Jacob Greenberg’s first solo disc for TUNDRA features his exciting commissions for piano and harmonium, premiered at venues such as Lincoln Center for the Performing Arts and Miller Theatre. Four deeply realized collaborations with composers Dai Fujikura, Amy Williams, IONE, and Nathan Davis have produced works tailored to Greenberg’s technique and imagination as a multi-keyboard player. The pieces for harmonium showcase the unusual possibilities of that atmospheric instrument.

All pieces on this disc of premiere recordings were written for Jacob Greenberg between 2013 and 2021.
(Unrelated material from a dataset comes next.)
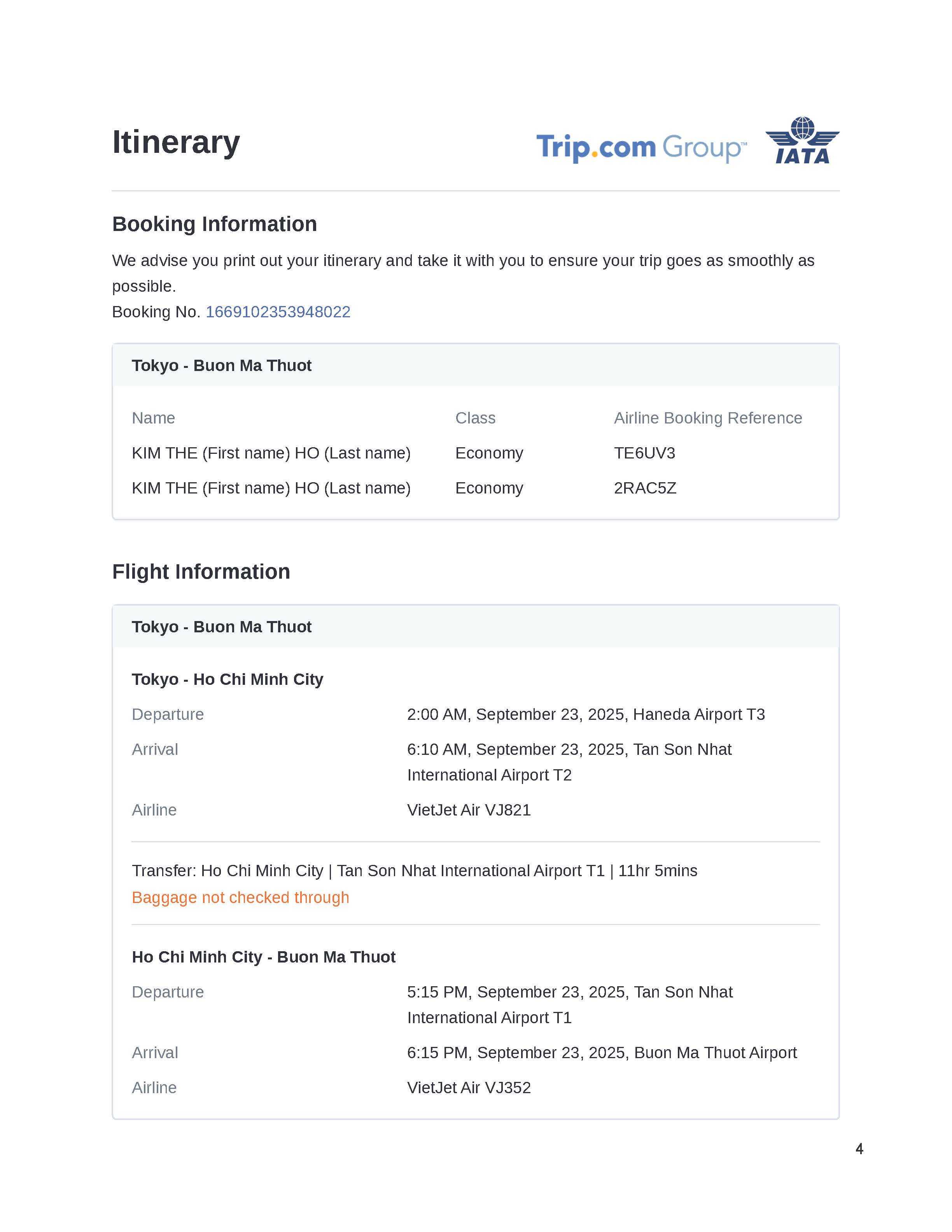The width and height of the screenshot is (952, 1232).
Task: Click page number 4 at bottom
Action: click(859, 1148)
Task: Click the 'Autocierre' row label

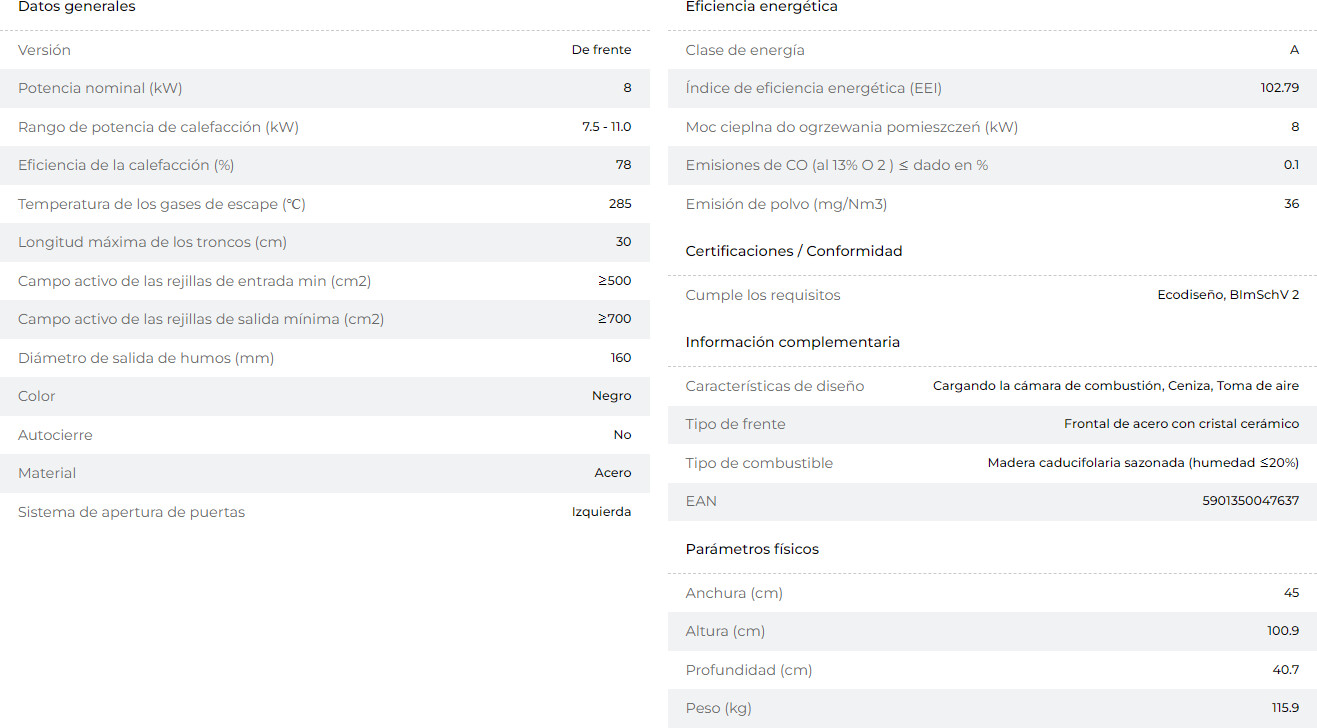Action: [55, 435]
The small portable variety of harmonium is a core element of Indian classical music, and is a modification of the large European instrument invented in the 1820s. The foot pedal bellows of the European model became a hand pump for the instrument that was imported to the Indian subcontinent; the internal brass reeds that receive air are the same in both versions. Two models of harmonium are used for this recording: a Delhi-style twin-reed instrument (male, bass) and a Kolkata-style triple-reed instrument (female, male, bass). Though notated Western music for the Indian instrument is rare, the harmonium shows an unquestionable affinity for the avant-garde, and is a rich medium for experimentation by today’s composers.

Dai Fujikura writes that composing for Jacob Greenberg “allowed me to go somewhere within myself I have not visited before.” His White Rainbow for harmonium is the result of mutual exploration of the instrument by composer and performer. Equally expansive and sensitive to nuances of color, the piece is inspired by the natural phenomenon of a white rainbow—also called a fogbow—that is caused by the small droplets inside a cloud. The bows have only weak colors or are colorless. The novel harmonium techniques like sudden changes of registers, use of the ghostly octave coupler, and rhythmic pulsing with the jaali mute evoke the piece’s atmospheric subject. Bright Codes for piano took shape over four years, with each quiet miniature composed individually, yet intended to be played continuously with the others, without pause, in any order.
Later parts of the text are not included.